Izzet Spells by Derrik Smith
Look at this beautiful deck. It begins with a healthy dose of cantrips. What player doesn’t love drawing cards? The goal of course is to begin churning through the deck to eventually overwhelm with Arclight Phoenix. This is supported by the beatdown plan with big beautiful drakes. The real spice comes in the form of Maximize Velocity. A Crackling Drake is a thing of beauty that is only slightly trumped by a Crackling Drake with haste. Maximize Velocity allows the deck finish on an unsuspecting opponent from out of nowhere.
I really must give credit to Wizards of the Coast here for subtly crafting an Izzet archetype that is more playable than almost anyone gave it credit for. Specifically, there was some criticism that Jump-start was essentially a lazy version of flashback. When these cards are combined, however, Jump-start, Arclight Phoenix, and Crackling Drake are really quite the team. Discarding an Arclight Phoenix to a Jump-start spell feels on par with Modern in power level.
This list is exciting because it can switch gameplans on the fly. It can be be the tempo deck that hits hard with both Enigma Drake and Crackling Drake, or it can go long by continuing to rebuy Arclight Phoenix over and over again. There are some other takes on Izzet spells that, sadly, forgo the drakes. Notably Scott Alter finished in 12th at the SCG Standard Classic in Dallas, Texas with this list:
Izzet Spells by Scott Alter
Comparatively, I am less high on these kinds of lists. The lack of win conditions makes me wary that aggressive decks like mono-red will have too much time to claw back into games. That being said, the proof of concept is here. Cards like Mission Briefing really shine in a deck like this as well. I like that there seems to be multiple ways to build these kinds of decks. This one loses points for its lack of Crackling Drake though.
Arclight Phoenix and Crackling Drake aren’t just relegated to Standard though. By now you have probably heard the good word.
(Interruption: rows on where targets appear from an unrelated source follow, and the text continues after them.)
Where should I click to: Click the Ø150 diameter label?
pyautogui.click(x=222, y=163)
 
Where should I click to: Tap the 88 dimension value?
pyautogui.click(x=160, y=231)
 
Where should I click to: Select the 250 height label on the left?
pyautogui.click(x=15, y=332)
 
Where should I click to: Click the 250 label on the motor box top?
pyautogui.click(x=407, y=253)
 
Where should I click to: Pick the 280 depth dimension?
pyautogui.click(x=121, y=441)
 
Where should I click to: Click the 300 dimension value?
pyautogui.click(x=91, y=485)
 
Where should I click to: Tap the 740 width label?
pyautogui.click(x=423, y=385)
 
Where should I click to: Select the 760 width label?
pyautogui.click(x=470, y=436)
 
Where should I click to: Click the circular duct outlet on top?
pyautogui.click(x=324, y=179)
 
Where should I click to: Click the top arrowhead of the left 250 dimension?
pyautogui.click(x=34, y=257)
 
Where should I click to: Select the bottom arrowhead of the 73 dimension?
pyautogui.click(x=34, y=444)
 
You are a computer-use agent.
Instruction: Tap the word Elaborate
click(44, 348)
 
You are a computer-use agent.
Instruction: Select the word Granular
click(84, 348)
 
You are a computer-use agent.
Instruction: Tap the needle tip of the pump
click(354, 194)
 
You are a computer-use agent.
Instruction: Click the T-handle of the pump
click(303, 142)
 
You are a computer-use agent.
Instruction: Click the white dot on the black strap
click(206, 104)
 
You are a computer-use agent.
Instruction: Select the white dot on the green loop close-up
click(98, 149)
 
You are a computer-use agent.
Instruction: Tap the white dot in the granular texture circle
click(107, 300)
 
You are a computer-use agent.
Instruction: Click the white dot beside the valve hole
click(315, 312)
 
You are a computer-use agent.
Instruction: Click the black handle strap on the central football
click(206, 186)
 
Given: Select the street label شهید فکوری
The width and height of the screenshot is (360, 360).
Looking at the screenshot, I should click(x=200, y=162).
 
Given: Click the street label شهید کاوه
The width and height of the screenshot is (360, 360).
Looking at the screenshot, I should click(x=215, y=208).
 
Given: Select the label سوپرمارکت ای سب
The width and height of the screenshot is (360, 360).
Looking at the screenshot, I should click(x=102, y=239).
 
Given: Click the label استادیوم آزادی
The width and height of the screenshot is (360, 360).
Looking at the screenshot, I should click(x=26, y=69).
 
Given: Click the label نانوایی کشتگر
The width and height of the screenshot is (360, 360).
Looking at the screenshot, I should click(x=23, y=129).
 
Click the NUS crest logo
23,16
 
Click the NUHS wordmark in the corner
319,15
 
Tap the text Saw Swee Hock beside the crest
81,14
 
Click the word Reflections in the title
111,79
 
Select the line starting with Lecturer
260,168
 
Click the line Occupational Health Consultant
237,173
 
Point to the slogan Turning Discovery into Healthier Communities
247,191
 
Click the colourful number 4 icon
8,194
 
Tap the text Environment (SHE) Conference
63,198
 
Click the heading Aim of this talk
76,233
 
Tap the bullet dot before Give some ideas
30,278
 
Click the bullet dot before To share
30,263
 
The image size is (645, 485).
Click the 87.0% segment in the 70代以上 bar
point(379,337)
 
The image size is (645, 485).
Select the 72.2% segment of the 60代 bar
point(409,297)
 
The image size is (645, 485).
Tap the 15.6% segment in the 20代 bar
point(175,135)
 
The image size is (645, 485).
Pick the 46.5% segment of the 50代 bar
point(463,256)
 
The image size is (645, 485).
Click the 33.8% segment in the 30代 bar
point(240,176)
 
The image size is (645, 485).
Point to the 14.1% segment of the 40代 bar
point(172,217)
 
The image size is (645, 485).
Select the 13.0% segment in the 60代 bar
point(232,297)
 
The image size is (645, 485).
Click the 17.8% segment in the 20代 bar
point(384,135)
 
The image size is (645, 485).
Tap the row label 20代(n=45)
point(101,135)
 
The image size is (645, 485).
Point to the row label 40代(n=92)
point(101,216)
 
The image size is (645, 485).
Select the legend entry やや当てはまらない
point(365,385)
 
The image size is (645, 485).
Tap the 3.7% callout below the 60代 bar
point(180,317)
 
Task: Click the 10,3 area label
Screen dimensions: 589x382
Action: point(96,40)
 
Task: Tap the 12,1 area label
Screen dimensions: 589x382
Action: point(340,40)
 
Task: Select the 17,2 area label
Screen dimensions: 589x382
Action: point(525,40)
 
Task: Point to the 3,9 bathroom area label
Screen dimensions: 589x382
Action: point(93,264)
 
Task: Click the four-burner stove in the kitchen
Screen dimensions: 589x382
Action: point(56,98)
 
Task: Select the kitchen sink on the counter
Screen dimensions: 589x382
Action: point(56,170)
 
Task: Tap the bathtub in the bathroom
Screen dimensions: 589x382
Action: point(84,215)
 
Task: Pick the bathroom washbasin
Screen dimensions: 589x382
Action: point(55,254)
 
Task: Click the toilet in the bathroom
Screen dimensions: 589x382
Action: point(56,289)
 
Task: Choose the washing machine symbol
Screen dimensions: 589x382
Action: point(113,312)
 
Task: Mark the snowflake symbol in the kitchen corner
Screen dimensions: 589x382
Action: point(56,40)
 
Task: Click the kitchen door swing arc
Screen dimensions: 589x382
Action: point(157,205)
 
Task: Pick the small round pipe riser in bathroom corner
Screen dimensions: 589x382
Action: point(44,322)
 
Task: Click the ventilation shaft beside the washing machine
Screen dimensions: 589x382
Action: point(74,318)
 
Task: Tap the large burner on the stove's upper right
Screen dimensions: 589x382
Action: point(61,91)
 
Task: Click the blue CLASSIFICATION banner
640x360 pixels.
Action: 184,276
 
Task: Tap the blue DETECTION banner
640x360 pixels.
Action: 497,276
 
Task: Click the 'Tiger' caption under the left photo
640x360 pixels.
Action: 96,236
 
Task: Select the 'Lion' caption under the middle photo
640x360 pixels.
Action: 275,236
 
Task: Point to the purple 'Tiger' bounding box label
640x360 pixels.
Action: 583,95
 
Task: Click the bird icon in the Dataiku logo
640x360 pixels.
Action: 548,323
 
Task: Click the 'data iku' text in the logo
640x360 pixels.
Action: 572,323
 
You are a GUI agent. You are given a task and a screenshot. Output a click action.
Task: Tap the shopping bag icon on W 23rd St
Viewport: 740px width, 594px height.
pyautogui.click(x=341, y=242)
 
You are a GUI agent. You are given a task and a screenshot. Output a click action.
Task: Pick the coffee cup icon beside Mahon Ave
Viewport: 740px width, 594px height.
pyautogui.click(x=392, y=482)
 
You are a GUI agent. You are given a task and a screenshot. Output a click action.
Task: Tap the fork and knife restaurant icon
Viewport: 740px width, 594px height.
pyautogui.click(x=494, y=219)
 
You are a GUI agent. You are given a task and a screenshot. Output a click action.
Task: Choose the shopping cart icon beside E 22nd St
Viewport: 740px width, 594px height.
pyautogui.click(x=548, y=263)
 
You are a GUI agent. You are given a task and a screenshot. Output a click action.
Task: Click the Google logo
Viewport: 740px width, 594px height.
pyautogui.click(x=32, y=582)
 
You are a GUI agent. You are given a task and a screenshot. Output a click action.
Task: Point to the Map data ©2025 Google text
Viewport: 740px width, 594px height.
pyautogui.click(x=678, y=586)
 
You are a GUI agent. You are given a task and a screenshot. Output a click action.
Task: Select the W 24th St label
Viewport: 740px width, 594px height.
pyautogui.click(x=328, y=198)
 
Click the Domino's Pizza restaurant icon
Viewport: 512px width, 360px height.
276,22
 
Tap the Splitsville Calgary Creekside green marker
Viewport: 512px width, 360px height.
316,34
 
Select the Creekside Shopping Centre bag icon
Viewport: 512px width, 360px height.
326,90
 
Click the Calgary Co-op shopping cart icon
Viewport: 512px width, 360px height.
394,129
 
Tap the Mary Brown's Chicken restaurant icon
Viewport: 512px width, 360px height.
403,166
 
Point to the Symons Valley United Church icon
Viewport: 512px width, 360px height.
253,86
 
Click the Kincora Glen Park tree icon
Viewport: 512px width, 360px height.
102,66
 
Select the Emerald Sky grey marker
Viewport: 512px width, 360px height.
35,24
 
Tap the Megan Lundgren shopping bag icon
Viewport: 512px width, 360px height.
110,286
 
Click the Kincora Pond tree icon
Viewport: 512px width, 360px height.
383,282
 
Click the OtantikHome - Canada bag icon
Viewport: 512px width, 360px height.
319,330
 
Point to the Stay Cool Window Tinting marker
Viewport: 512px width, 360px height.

Armed with the efficiency of Faithless Looting, Arclight Phoenix is all over the place in Modern. Take a look at this list from the SCG Modern Open in Dallas.
Izzet Spells by Evart Moughon
This looks like an absolute blast to play. Bedlam Reveler and Fiery Temper! What is this, Shadows over Innistrad Standard? This takes the same concept as the Standard deck, but adds in the powerful filtering available in Modern. This deck can be explosive, firing off draws with multiple Arclight Phoenixes. This deck is synergistic and capable of winning out of nowhere, so I am definitely a fan.
Now you may be asking, where are the Crackling Drakes? Well don’t worry, they’ve invaded Modern too.
Izzet Drakes by EastonMD21
This deck looks a bit all over the place, but it is important to remember that Crackling Drake also checks for instant and sorceries that are exiled. This is a bit of unique take on the classic Blue Moon gameplan. Crackling Drake really does seem well positioned in Modern right now. Fatal Push is seeing less and less play, and Lightning Bolt is once again the removal spell of choice. Four toughness and the guarantee of at being up a card is pretty enticing at the moment.
What is great about this strategy, regardless of format, is that it just requires you to play good spells that many decks would already want. We are pretty lucky that there is an actual cantrip in Standard when Wizards of the Coast shied away from them for so long. Between Opt and Chart a Course, the Standard Izzet spells decks can really do a pretty good impression of a Modern deck. Whether or not these decks stand strong in either format, for the long term, is yet to be seen. However, both versions of the deck can take advantage of the power of Arclight Phoenix and Crackling Drake.
I know that I am going to be following this pairing throughout the fall and winter. I hope they can make it last.